EXERCISE INSTRUCTIONS: Which lines in the entries below contain the word "height"? Report each of them in full.

ENTRIES:

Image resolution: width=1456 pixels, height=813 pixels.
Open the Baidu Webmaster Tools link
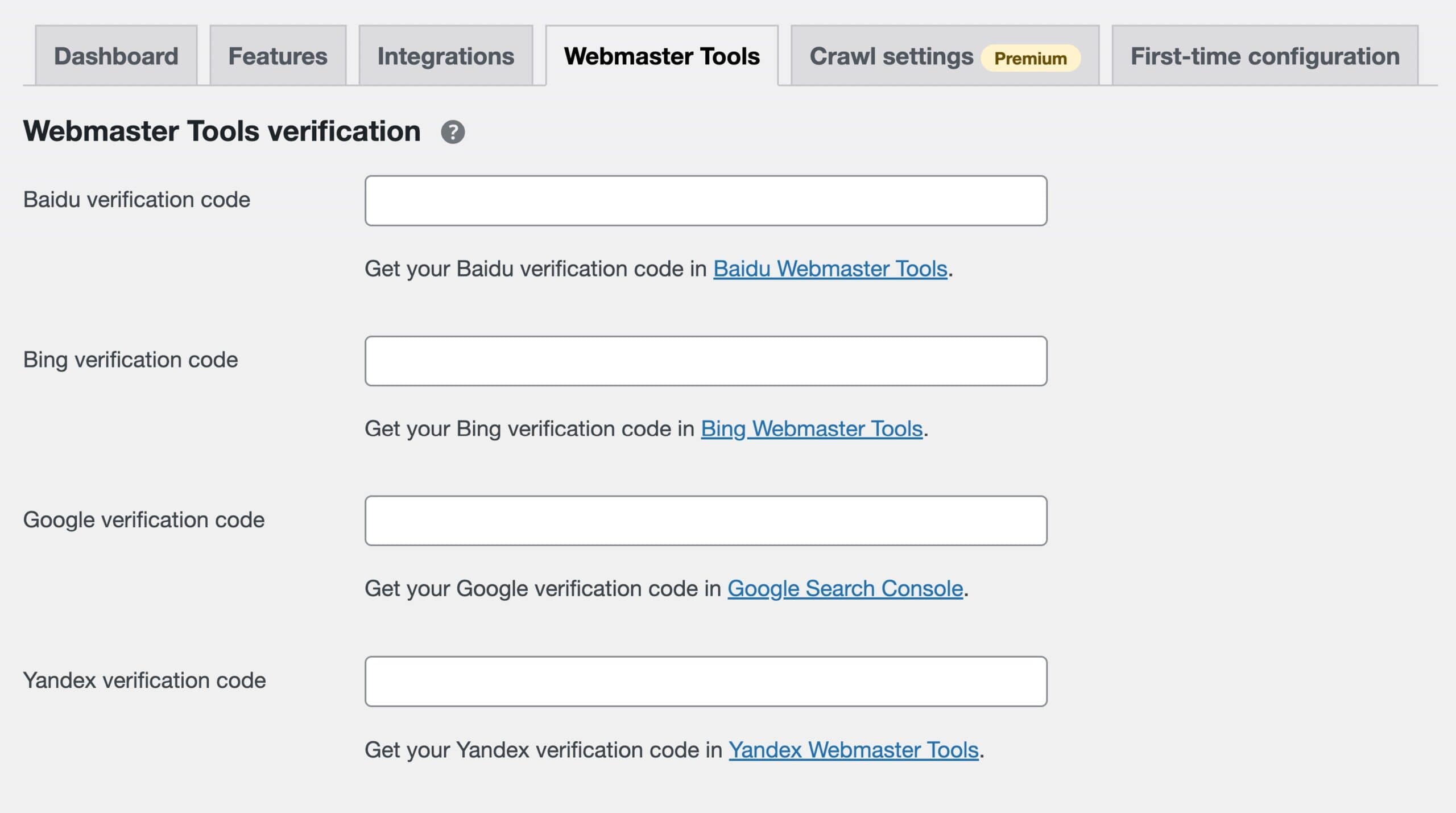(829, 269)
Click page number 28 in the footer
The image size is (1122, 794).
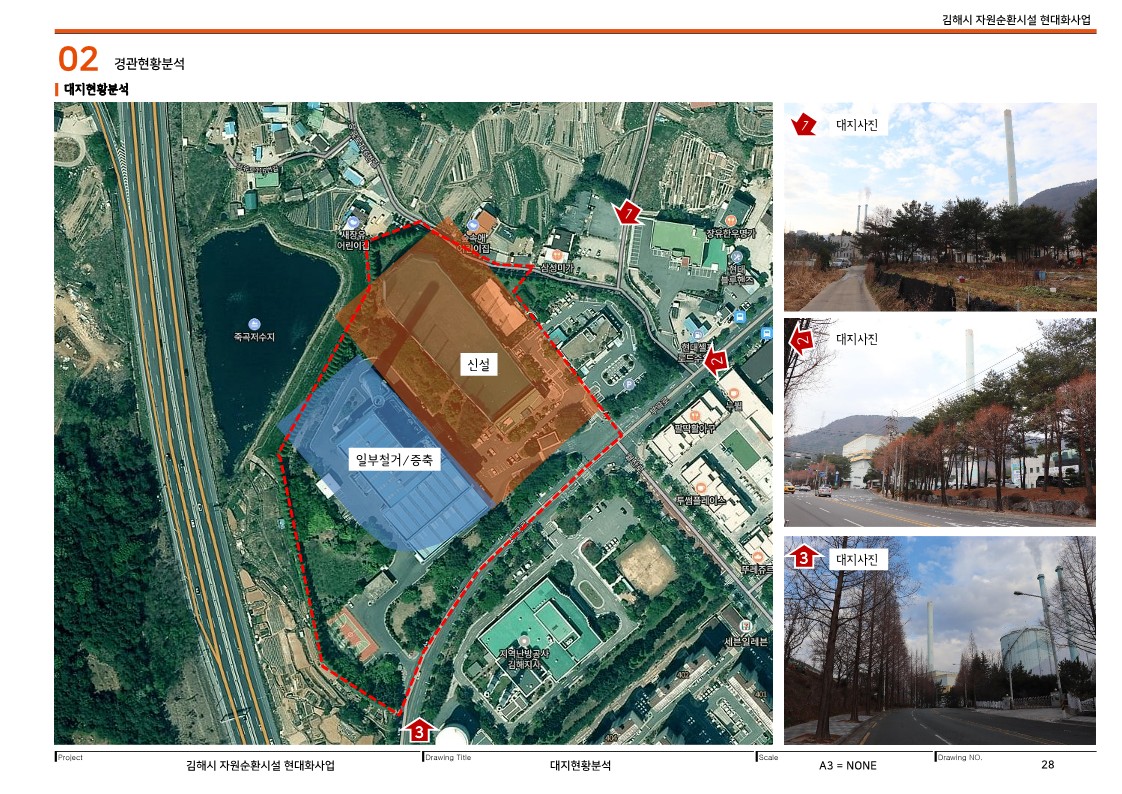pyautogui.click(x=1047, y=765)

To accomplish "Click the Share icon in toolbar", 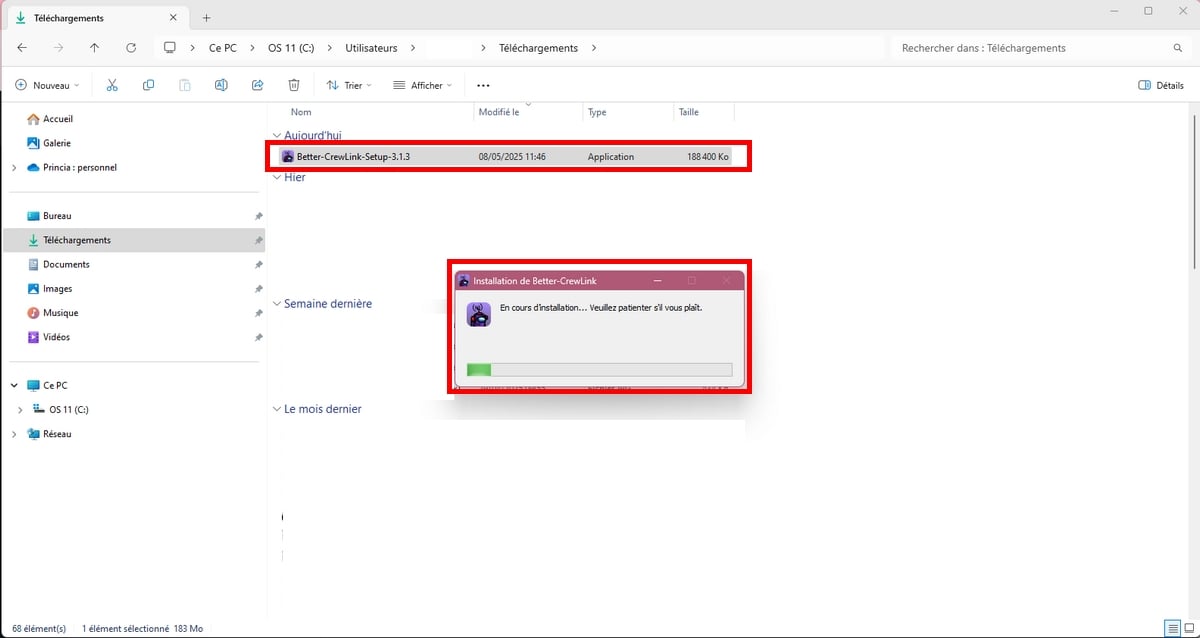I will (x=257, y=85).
---
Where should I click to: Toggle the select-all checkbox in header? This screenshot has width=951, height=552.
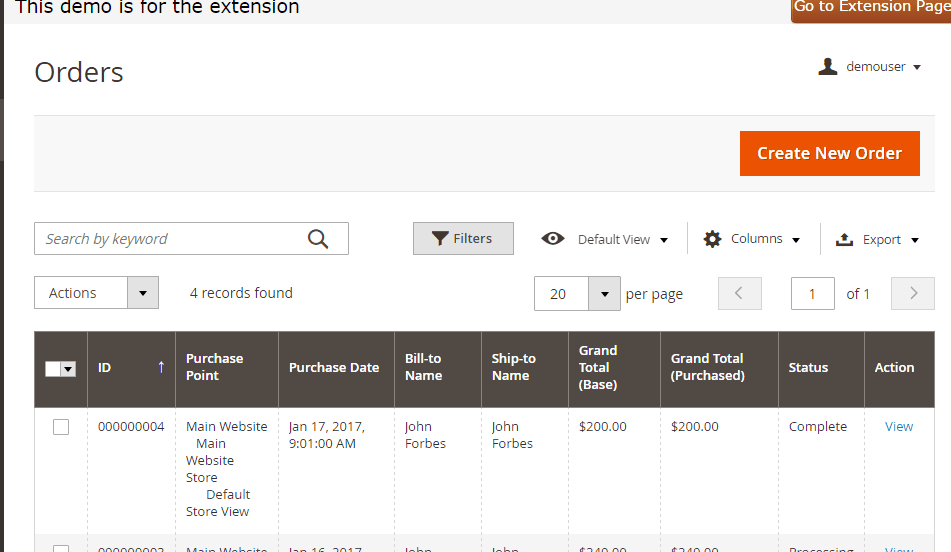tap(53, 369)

SOLUTION FOR THIS PROBLEM:
Image resolution: width=1456 pixels, height=813 pixels.
Where should I click to: Toggle the select-all checkbox in header? This screenshot has width=951, height=552.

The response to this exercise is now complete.